About Clinton
Clinton Mikel built a career at the intersection of law, health care and technology. He combined an undergraduate education in policy analysis and management at Cornell with a law degree from the University of Michigan, then turned those credentials toward a practice that addresses the legal questions facing modern health systems and digital health ventures.
At Cornell University he completed a B.A. in Policy Analysis and Management in 2004. He earned his J.D. from the University of Michigan Law School in 2007. That academic path set the stage for a practice that sits between regulatory work and emerging health technologies.
He is admitted to practice in California, New York and Michigan. In 2011 he became a partner at The Health Law Partners, P.C. The move marked a shift into leadership inside a firm devoted to health care matters. Since then he has handled transactional and regulatory matters for clients operating in hospitals, clinics and the digital health space.
Mikel’s work touches several areas of health law. He counsels on regulatory compliance, privacy and security issues, reimbursement questions and telehealth arrangements. He also advises on contracts, vendor relationships and operational matters that have legal consequences for providers and health technology companies. His practice brings together statutory and administrative law issues alongside commercial concerns.

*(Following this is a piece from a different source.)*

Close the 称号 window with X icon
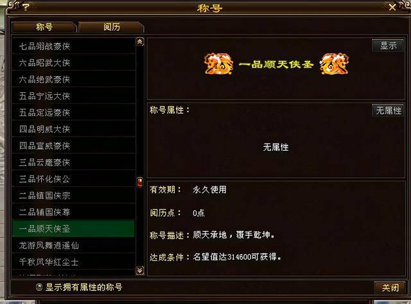The width and height of the screenshot is (411, 304). (392, 7)
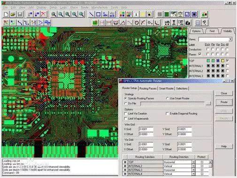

Professional affiliations thread through his profile. He belongs to the American Health Lawyers Association and the Health Law Section of the American Bar Association. He is also a member of the American Telemedicine Association, the California Society of Healthcare Lawyers, HIMSS, the State Bar of Michigan and the State Bar of California. These memberships reflect an engagement with both policy developments and practical best practices in health care delivery and technology.

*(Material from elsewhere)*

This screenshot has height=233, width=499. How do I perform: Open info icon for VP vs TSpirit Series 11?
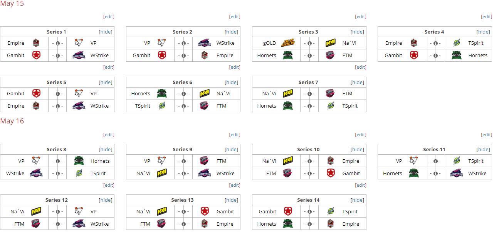(x=435, y=161)
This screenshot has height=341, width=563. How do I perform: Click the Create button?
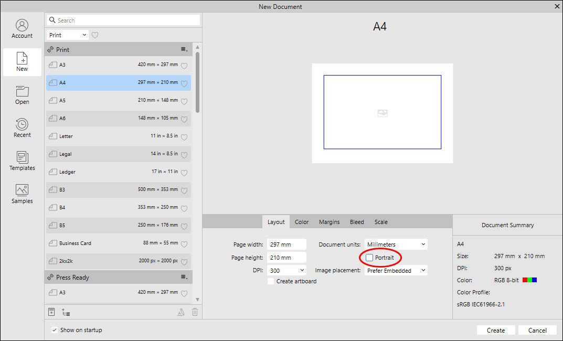point(495,330)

Colleagues describe him as attentive to regulatory detail and comfortable in complex transactional settings. He approaches negotiations and compliance reviews with an eye on both operational realities and legal constraints. That pragmatism is useful when organizations must balance patient care, technology deployment and regulatory oversight.
He maintains an office at The Health Law Partners, P.C., where he has practiced since becoming a partner. His current practice focuses on health care regulatory compliance, telehealth and digital health transactional work, and risk management for provider organizations.